Activity:
Only the lines from the start of the entries through the line with "BetMGM UK Review (53, 1351)" are wanted; please output them exactly.

Items from a data source:
==============================

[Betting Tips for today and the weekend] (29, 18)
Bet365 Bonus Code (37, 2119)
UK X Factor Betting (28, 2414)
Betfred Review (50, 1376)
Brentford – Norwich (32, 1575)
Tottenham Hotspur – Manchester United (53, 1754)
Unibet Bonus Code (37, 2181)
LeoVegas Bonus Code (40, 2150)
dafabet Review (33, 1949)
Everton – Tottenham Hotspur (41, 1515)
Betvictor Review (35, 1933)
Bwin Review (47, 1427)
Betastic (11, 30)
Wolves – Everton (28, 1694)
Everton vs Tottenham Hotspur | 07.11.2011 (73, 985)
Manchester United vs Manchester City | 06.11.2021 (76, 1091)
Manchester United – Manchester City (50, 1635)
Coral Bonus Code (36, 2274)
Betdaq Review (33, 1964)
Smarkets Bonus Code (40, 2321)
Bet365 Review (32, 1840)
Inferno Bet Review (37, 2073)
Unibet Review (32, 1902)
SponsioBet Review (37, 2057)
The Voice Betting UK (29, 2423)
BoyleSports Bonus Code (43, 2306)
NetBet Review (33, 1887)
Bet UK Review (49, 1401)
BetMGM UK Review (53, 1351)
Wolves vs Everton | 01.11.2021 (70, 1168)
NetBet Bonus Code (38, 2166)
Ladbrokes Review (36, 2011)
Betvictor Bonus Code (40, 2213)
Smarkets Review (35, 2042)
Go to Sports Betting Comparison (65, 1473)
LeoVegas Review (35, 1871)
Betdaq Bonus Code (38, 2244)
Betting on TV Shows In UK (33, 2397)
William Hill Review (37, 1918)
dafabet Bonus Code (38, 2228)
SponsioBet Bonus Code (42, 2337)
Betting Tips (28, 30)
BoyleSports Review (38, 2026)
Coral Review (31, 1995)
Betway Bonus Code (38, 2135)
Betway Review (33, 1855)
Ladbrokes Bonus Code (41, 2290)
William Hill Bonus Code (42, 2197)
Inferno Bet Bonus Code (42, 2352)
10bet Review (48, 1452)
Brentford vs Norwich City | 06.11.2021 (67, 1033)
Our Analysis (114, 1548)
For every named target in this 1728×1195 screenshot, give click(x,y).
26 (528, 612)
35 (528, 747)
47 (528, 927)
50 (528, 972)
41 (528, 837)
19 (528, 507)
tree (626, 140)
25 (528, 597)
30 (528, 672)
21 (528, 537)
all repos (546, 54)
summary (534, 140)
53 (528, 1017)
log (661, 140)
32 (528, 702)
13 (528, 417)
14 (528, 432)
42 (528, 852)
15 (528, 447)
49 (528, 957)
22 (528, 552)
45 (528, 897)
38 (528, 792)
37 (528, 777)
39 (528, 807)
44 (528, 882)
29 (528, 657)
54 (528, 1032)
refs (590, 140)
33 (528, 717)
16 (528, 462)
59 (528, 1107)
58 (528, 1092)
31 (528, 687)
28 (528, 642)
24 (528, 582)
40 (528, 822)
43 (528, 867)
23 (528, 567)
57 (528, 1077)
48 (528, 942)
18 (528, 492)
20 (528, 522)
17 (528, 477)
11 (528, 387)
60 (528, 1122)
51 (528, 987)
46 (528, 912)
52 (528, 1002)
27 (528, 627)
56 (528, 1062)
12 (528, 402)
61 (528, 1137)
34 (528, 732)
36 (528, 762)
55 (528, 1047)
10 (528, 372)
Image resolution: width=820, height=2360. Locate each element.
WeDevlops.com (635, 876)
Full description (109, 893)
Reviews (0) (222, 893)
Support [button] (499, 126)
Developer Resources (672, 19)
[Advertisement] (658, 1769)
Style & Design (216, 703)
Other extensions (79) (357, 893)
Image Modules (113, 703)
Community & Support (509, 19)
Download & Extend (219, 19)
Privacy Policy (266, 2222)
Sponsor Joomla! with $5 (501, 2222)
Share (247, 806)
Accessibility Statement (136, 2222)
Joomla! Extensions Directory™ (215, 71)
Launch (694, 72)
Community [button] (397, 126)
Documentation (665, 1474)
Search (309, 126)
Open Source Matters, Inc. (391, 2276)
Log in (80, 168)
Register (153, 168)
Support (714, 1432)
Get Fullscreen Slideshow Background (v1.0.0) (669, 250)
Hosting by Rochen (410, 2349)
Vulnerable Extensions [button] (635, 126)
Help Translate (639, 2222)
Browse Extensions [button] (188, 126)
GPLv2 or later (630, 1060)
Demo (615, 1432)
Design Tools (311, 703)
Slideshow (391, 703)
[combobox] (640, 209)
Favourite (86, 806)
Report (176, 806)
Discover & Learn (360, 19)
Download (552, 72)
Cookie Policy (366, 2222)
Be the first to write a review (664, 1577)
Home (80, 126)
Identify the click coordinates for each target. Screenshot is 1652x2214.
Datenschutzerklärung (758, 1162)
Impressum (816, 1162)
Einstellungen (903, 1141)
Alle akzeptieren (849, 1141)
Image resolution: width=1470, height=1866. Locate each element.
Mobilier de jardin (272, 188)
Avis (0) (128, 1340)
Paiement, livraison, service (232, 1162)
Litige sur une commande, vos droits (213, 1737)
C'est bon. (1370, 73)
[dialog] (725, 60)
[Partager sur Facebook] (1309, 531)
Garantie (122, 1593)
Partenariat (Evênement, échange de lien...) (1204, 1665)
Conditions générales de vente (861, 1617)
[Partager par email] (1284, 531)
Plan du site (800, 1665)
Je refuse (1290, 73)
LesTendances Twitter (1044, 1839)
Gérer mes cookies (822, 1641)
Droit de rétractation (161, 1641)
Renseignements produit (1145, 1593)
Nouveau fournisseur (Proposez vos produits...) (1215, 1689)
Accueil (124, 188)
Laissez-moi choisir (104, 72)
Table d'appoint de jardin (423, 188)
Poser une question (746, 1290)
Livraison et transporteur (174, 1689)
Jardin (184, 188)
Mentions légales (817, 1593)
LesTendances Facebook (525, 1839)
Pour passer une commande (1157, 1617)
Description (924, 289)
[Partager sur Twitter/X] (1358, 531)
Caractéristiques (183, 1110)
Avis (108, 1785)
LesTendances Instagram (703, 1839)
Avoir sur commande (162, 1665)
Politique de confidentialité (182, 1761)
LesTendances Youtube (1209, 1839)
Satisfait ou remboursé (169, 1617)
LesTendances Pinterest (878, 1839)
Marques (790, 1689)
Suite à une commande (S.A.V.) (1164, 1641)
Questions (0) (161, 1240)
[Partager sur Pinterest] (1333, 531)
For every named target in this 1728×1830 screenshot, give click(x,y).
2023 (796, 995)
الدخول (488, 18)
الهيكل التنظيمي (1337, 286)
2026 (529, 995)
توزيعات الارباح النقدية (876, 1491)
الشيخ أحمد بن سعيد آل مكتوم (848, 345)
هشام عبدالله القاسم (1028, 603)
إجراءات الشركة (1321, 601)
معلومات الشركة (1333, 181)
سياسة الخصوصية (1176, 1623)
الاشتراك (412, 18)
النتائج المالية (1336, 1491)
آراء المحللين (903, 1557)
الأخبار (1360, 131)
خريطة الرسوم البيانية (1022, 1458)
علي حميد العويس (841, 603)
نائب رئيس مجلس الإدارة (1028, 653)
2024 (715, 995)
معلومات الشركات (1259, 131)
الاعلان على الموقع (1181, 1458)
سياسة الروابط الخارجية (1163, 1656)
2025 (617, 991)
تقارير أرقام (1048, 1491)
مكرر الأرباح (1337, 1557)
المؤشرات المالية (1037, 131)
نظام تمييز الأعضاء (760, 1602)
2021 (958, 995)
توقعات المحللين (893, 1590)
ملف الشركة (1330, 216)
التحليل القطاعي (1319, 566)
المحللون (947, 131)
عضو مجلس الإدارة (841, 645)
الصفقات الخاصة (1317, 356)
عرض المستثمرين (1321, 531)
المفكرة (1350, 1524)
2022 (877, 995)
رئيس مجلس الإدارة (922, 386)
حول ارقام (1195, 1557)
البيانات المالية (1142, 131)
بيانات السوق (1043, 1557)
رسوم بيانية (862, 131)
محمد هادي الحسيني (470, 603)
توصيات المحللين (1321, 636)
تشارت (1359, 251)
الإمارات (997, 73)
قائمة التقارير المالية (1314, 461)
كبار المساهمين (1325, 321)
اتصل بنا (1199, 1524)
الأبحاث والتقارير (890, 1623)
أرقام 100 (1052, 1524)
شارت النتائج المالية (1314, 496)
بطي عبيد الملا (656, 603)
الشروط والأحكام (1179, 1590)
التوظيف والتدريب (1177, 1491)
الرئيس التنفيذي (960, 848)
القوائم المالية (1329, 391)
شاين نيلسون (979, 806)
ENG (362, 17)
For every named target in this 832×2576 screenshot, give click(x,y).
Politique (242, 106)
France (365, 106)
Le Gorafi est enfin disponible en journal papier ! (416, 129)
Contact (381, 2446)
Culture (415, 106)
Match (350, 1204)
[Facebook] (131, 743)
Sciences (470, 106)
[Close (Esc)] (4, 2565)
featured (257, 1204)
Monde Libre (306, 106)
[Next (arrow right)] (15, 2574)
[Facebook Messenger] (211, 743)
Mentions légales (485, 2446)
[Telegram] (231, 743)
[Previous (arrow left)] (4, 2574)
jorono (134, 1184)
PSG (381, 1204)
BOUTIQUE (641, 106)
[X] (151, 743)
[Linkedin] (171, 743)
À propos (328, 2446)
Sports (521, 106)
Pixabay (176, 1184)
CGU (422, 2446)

==============================

Task output:
[Betting Tips for today and the weekend] (29, 18)
Bet365 Bonus Code (37, 2119)
UK X Factor Betting (28, 2414)
Betfred Review (50, 1376)
Brentford – Norwich (32, 1575)
Tottenham Hotspur – Manchester United (53, 1754)
Unibet Bonus Code (37, 2181)
LeoVegas Bonus Code (40, 2150)
dafabet Review (33, 1949)
Everton – Tottenham Hotspur (41, 1515)
Betvictor Review (35, 1933)
Bwin Review (47, 1427)
Betastic (11, 30)
Wolves – Everton (28, 1694)
Everton vs Tottenham Hotspur | 07.11.2011 (73, 985)
Manchester United vs Manchester City | 06.11.2021 (76, 1091)
Manchester United – Manchester City (50, 1635)
Coral Bonus Code (36, 2274)
Betdaq Review (33, 1964)
Smarkets Bonus Code (40, 2321)
Bet365 Review (32, 1840)
Inferno Bet Review (37, 2073)
Unibet Review (32, 1902)
SponsioBet Review (37, 2057)
The Voice Betting UK (29, 2423)
BoyleSports Bonus Code (43, 2306)
NetBet Review (33, 1887)
Bet UK Review (49, 1401)
BetMGM UK Review (53, 1351)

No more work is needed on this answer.